Work instruction a
Quote the commentary on Bishop Stowe word for word, starting with "4. Is there" and going on through "saints will you.".

Page excerpt
# # #

Bishop Stowe castigates a significant number of Catholics who reject non-magisterial teachings about how to carry out ecumenism, interfaith dialogue and dialogue with the world, but is perfectly comfortable with progressive Catholics and their blatant heterodoxy toward revealed doctrines! This is the Twilight Zone to say the least!

4. Is there a psychological problem with social activist warriors who place social ethics above personal morality, be it sexual or otherwise? 

5. Why is there not only a fear but a phobia of the growing traditionalist movement, but also Catholics who prefer the modern Mass traditionally celebrated or even progressively so, as a corrective to the post-Vatican II progressive agenda which has killed many relgious orders, weakened the number who might consider the priesthood or religious life and desire clarity from the Church not ambiguity and resent being treated as second class sinners while those who reject the Church’s anthropology on gender, sexual morality and obedience to Scripture and Tradition are canonized? Talk about a Church only for saints will you.

# # #

Given entries
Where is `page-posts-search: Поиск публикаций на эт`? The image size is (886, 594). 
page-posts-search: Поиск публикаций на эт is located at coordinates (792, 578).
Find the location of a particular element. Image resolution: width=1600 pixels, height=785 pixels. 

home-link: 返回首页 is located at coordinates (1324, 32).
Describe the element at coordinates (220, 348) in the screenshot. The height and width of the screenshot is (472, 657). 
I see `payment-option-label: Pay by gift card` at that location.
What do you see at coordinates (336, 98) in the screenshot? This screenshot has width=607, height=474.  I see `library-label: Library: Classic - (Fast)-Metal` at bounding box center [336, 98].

# # #

Work instruction b
Print the entries again without changes, starting with the line with "Find the location" and going on through the last line of the entries.

Written solution a
4. Is there a psychological problem with social activist warriors who place social ethics above personal morality, be it sexual or otherwise? 

5. Why is there not only a fear but a phobia of the growing traditionalist movement, but also Catholics who prefer the modern Mass traditionally celebrated or even progressively so, as a corrective to the post-Vatican II progressive agenda which has killed many relgious orders, weakened the number who might consider the priesthood or religious life and desire clarity from the Church not ambiguity and resent being treated as second class sinners while those who reject the Church’s anthropology on gender, sexual morality and obedience to Scripture and Tradition are canonized? Talk about a Church only for saints will you.

Written solution b
Find the location of a particular element. Image resolution: width=1600 pixels, height=785 pixels. 

home-link: 返回首页 is located at coordinates (1324, 32).
Describe the element at coordinates (220, 348) in the screenshot. The height and width of the screenshot is (472, 657). 
I see `payment-option-label: Pay by gift card` at that location.
What do you see at coordinates (336, 98) in the screenshot? This screenshot has width=607, height=474.  I see `library-label: Library: Classic - (Fast)-Metal` at bounding box center [336, 98].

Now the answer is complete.